* _DIRECTIVE_:
Count the lines in the listing below that contain the string "checkbox". Give only the number.

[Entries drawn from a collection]
** begin **

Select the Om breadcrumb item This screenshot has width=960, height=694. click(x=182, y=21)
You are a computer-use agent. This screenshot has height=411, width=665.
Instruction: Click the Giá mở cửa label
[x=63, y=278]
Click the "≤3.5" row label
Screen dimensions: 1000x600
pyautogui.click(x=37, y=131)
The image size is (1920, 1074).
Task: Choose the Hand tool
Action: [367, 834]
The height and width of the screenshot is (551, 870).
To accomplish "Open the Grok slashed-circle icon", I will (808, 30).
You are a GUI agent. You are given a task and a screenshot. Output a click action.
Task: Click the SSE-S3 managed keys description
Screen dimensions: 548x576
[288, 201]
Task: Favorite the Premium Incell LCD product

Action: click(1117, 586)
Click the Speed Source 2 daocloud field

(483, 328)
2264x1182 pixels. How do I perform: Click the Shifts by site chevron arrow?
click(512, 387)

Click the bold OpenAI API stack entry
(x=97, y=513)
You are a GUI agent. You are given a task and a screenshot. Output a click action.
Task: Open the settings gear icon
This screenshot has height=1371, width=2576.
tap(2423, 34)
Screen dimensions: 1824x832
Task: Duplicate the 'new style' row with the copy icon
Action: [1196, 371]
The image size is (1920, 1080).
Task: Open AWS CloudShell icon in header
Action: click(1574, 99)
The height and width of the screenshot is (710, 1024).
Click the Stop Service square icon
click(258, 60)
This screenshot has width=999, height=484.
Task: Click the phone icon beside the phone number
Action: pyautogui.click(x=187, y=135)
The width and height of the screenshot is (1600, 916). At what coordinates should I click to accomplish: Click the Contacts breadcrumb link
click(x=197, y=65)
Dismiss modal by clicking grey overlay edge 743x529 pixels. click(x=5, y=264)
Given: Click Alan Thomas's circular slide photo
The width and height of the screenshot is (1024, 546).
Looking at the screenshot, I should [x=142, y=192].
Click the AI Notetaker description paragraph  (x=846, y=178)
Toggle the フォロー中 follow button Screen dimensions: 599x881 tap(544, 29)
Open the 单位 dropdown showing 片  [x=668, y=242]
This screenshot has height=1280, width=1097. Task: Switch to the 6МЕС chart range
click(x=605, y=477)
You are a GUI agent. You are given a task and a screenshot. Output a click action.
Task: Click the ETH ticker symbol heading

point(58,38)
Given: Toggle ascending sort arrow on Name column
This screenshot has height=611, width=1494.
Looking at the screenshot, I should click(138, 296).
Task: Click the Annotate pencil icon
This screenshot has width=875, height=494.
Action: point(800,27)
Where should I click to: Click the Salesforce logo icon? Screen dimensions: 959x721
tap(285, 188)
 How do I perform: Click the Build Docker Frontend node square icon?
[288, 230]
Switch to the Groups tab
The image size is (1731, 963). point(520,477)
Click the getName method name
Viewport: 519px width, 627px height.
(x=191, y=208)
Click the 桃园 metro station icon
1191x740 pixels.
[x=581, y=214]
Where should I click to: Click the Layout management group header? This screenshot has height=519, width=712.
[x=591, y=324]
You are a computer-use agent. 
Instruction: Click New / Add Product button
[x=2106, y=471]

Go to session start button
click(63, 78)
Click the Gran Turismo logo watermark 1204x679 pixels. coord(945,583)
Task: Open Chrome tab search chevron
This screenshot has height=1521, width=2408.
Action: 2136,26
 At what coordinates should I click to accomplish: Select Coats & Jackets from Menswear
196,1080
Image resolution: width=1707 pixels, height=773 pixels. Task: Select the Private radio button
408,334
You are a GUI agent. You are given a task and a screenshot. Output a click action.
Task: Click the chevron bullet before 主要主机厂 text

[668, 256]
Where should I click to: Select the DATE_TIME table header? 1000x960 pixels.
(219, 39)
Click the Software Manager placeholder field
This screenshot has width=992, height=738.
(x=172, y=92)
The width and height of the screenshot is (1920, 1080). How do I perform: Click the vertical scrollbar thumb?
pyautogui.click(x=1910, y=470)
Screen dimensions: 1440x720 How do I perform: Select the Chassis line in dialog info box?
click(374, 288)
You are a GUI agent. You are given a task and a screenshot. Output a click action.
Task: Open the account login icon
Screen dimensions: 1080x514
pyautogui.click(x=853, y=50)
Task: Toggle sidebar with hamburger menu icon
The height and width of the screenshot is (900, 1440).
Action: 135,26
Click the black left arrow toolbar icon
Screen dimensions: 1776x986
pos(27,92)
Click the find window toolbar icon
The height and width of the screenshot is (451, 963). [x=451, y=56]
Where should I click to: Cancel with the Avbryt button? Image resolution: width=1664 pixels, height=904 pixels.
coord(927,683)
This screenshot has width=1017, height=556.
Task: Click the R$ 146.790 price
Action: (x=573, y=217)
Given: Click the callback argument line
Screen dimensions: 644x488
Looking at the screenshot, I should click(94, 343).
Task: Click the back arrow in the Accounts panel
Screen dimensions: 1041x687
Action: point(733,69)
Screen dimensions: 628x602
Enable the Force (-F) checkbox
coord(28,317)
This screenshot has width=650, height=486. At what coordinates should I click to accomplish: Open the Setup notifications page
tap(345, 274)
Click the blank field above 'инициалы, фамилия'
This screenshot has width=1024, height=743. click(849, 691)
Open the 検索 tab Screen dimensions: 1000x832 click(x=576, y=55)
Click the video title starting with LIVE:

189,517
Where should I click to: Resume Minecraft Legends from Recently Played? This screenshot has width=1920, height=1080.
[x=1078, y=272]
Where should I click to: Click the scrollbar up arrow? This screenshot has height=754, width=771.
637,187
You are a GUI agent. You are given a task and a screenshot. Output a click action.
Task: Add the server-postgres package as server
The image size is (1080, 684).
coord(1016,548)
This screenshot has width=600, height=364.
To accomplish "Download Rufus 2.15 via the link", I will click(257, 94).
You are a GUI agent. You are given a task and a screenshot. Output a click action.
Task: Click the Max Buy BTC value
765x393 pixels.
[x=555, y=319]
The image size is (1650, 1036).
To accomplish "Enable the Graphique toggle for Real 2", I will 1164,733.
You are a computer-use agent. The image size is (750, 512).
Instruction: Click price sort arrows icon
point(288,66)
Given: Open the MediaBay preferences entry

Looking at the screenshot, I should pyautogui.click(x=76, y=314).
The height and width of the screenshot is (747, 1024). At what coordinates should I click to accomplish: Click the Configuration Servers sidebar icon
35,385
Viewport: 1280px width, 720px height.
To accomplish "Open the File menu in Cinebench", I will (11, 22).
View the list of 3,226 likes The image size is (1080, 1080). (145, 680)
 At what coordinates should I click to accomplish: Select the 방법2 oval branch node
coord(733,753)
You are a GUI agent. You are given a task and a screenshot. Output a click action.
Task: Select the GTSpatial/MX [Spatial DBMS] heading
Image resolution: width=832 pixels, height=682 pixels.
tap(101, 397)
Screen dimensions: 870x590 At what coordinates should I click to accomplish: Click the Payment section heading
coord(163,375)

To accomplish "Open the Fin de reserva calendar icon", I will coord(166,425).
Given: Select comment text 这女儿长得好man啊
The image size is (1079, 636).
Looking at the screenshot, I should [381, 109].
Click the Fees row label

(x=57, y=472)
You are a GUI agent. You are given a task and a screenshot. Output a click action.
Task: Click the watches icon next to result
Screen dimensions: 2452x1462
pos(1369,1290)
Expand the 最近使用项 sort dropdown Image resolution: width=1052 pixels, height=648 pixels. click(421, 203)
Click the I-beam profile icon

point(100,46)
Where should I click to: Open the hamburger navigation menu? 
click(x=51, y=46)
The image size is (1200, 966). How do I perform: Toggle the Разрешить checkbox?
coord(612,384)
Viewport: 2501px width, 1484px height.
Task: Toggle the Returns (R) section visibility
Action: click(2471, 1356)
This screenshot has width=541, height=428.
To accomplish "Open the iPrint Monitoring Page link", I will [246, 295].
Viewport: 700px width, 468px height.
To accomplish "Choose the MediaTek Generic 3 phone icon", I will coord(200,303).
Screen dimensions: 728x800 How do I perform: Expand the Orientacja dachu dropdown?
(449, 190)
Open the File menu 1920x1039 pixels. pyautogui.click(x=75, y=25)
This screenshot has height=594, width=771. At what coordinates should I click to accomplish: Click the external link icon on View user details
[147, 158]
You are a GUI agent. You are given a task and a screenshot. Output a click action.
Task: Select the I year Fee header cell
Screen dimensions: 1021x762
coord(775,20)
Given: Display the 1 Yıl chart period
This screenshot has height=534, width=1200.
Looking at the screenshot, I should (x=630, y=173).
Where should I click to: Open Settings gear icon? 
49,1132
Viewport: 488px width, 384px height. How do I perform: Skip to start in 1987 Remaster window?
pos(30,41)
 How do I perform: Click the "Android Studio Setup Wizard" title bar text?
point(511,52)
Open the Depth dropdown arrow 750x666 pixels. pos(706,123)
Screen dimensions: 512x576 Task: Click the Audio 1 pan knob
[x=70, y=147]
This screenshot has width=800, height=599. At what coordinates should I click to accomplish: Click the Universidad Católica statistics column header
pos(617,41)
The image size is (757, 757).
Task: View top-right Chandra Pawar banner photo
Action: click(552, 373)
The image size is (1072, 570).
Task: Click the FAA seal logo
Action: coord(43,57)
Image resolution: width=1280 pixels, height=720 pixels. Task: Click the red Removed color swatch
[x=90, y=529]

** end **

* _ANSWER TO THE EXERCISE_:
2